* Problem requirements *
Check each line of the material. Copy those containing "this".
****************
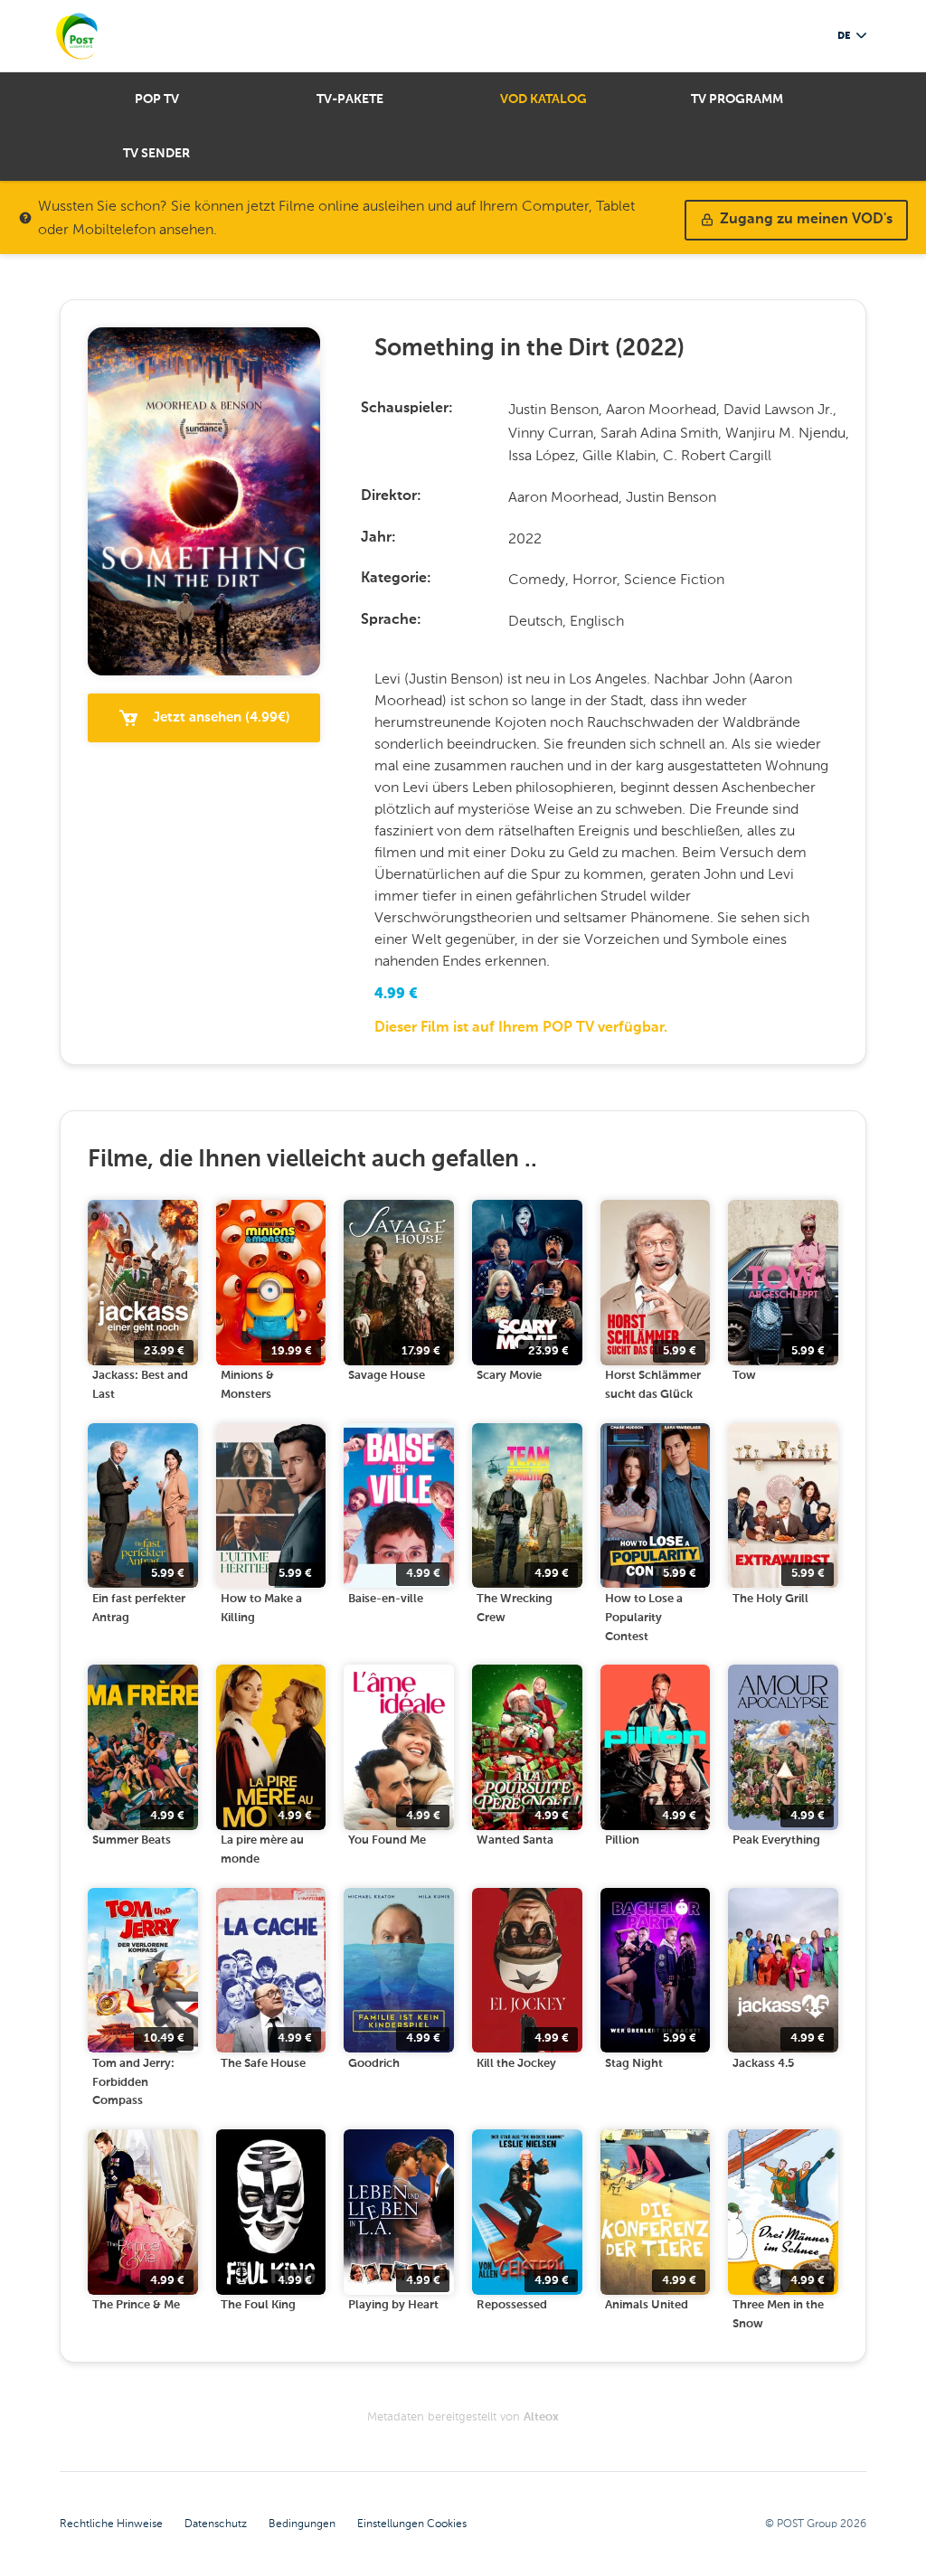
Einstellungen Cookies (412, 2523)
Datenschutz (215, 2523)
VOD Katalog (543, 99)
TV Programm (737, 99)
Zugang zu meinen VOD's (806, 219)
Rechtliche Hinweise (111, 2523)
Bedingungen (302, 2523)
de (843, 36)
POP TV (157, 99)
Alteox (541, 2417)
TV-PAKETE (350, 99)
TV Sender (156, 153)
****************
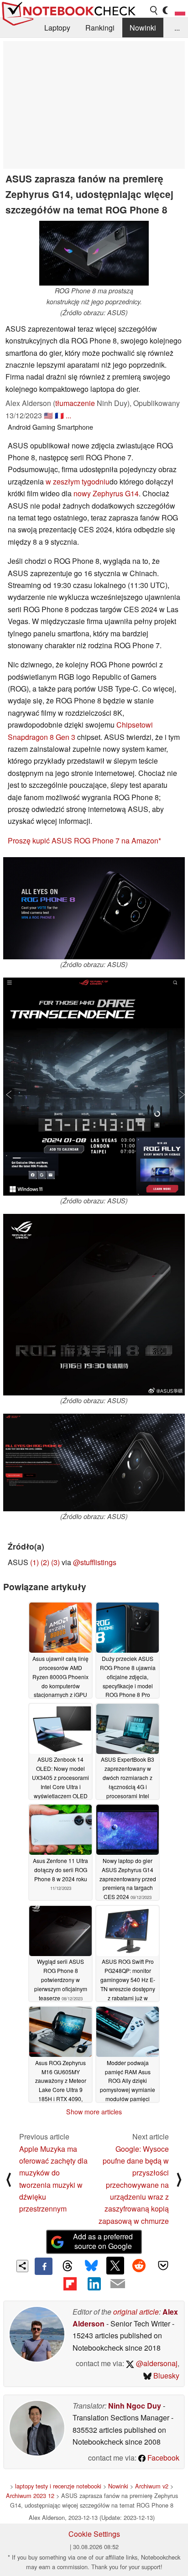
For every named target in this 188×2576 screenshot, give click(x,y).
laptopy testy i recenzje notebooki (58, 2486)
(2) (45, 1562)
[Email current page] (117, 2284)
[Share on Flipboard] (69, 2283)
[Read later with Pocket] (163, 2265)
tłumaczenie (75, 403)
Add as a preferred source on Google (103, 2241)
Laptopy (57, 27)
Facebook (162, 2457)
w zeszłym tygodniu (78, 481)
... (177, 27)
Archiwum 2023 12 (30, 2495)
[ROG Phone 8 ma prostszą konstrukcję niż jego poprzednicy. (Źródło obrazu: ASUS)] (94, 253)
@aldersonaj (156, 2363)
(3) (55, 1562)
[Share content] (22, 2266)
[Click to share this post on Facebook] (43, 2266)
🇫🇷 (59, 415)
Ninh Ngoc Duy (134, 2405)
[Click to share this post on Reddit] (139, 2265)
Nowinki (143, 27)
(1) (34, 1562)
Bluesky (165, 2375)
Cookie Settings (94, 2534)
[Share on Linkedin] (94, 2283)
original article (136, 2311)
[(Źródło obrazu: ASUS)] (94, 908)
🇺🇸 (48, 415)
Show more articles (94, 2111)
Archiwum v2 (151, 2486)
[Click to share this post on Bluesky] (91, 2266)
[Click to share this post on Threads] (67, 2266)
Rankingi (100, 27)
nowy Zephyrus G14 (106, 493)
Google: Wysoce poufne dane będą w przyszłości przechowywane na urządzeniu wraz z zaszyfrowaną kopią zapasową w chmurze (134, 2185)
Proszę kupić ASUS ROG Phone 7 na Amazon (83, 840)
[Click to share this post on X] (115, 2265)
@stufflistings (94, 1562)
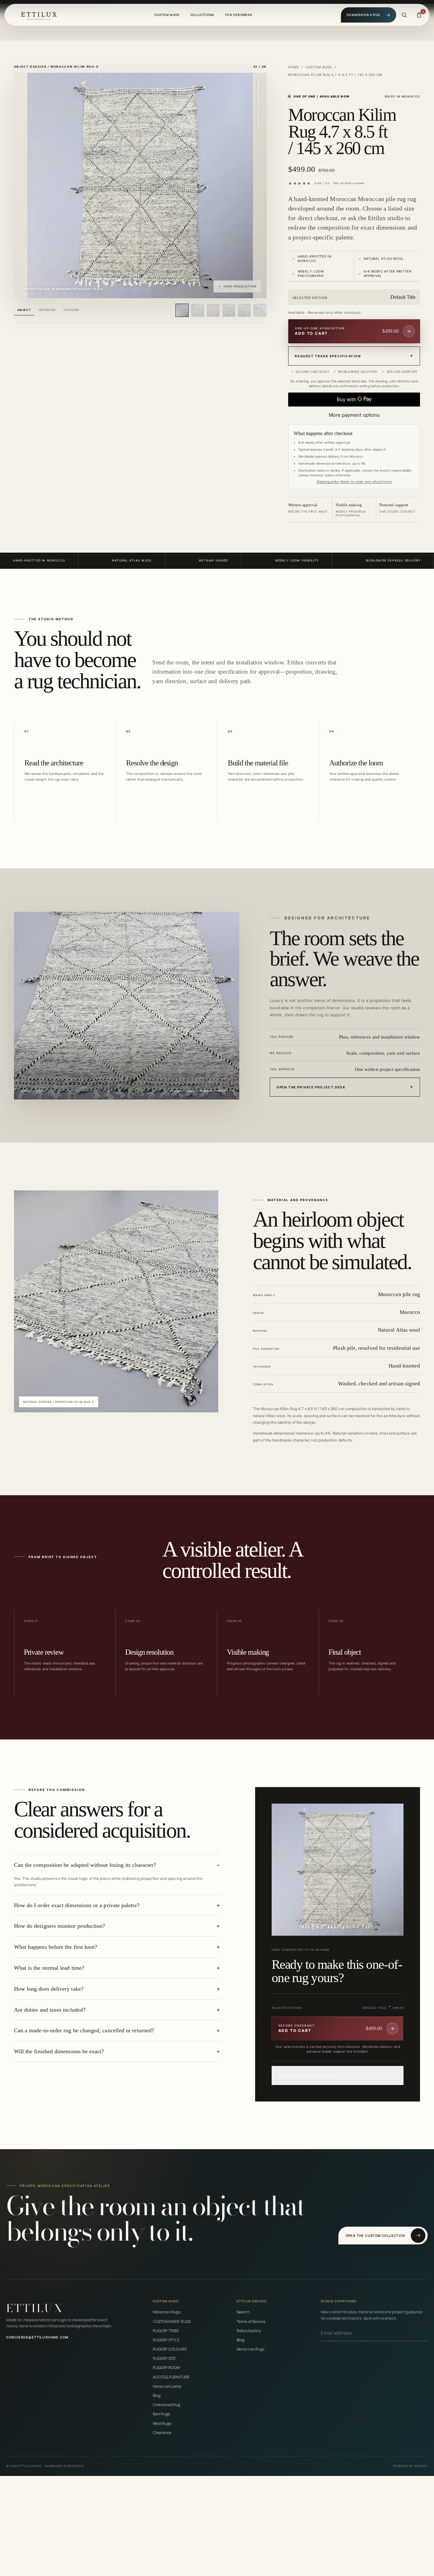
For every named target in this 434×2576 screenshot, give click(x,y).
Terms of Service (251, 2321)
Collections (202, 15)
****************
* Written answer *
For every named target in this 188×2576 screenshot, give click(x,y).
[Click to share this post on Facebook] (43, 2266)
[Click to share this post on Reddit] (139, 2265)
[Click to share this post on Bluesky] (91, 2266)
[Click to share this post on Threads] (67, 2266)
[Click to share this post on X] (115, 2265)
For every named target in this 434×2576 screenshot, give click(x,y).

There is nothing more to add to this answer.